# Weird issue with my internet...



## Kantastic (May 18, 2009)

For some reason, whenever I boot up my comp, I won't get internet for the first minute or two. This isn't an issue with either the laptop or my sister's desktop, just my computer.

Sometimes, if I don't use the browser, any browser, for a while, my browsers won't load any pages, it's either stuck on resolving host or waiting for cache. Once I try loading the page a few more times, the browser will work fine. This applies for both IE and Chrome.

My internet is not dead because I'm not getting DC'ed from games, and I can still join rooms and play flawlessly whilst the web pages are failing to load.

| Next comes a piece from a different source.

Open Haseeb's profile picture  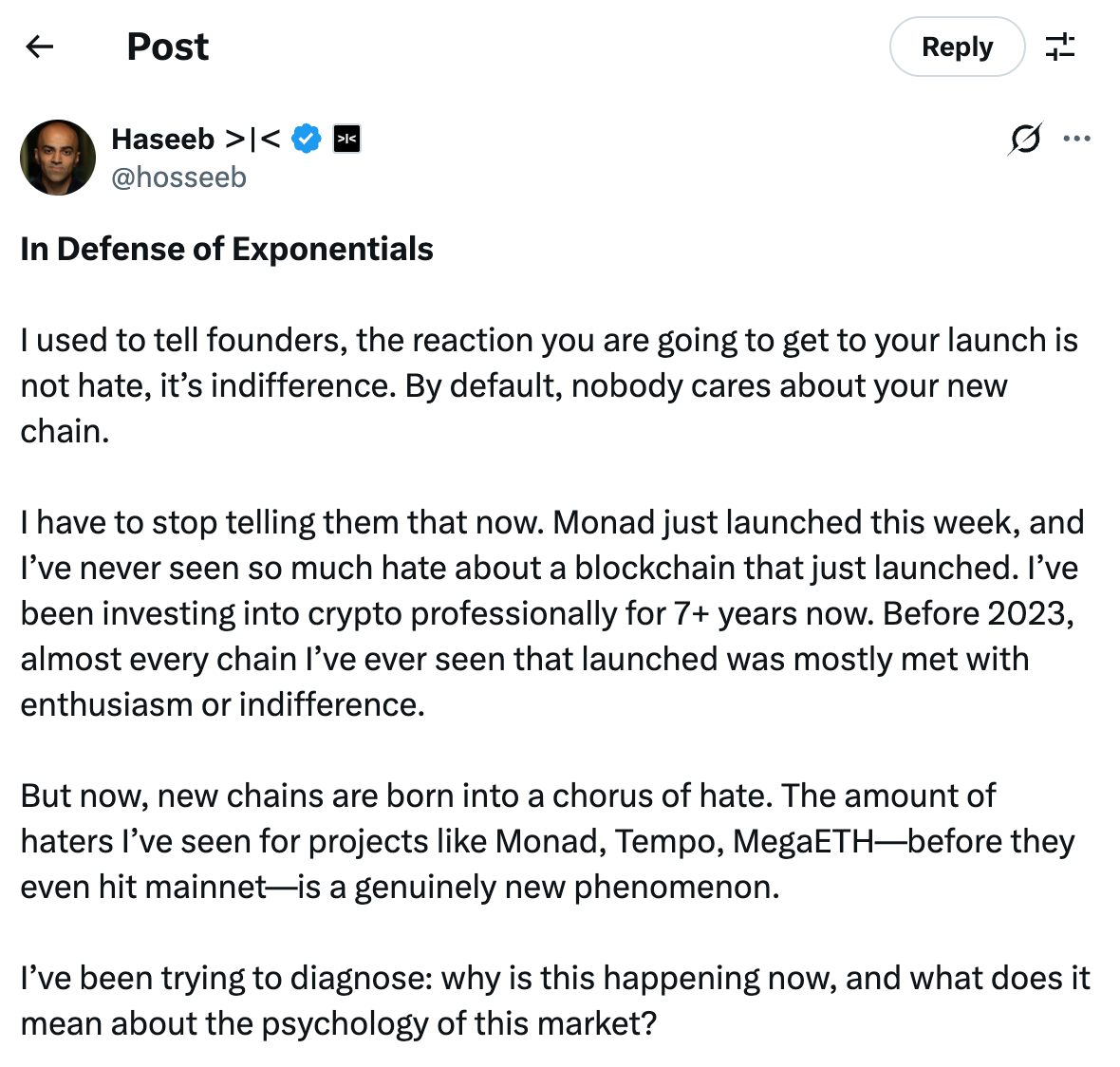(x=58, y=158)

Edit: I'm running Time Warner Road Runner w/ a Linksys Router.

Edit2: Okay, so the internet just dies on me while browsing sometimes, but my games run fine. I don't DC or see any lag, nor do I get disconnected from MSN/AIM. If I open up BitComet, all the pages load and the net works fine until it dies again.


----------



## Hybrid_theory (May 20, 2009)

Kind of sounds like your computer is just getting slow on boot to get the internet up and running. You can try and disable non essential startup services in msconfig to speed up that.

As for the webpages, try removing all of your cookies and temporary internet files to see if that fixes it.


----------



## Kantastic (May 22, 2009)

I forgot to mention, I NEVER had this issue with DSL. I even compared it a few times during the month I had both, due to not being able to cancel to the DSL.


----------



## 95Viper (May 23, 2009)

I looked at your sys specs.  Try these for getting your system info:http://www.hwinfo.com/download32.html, http://www.gtopala.com/siw-download.html, http://www.cpuid.com/pcwizard.php, http://blackbox.hardwaremania.com/en/home, http://majorgeeks.com/AIDA32_-_Personal_System_Information_d181.html, and  http://majorgeeks.com/EVEREST_Free_Edition_d4181.html ;these are but a few and free.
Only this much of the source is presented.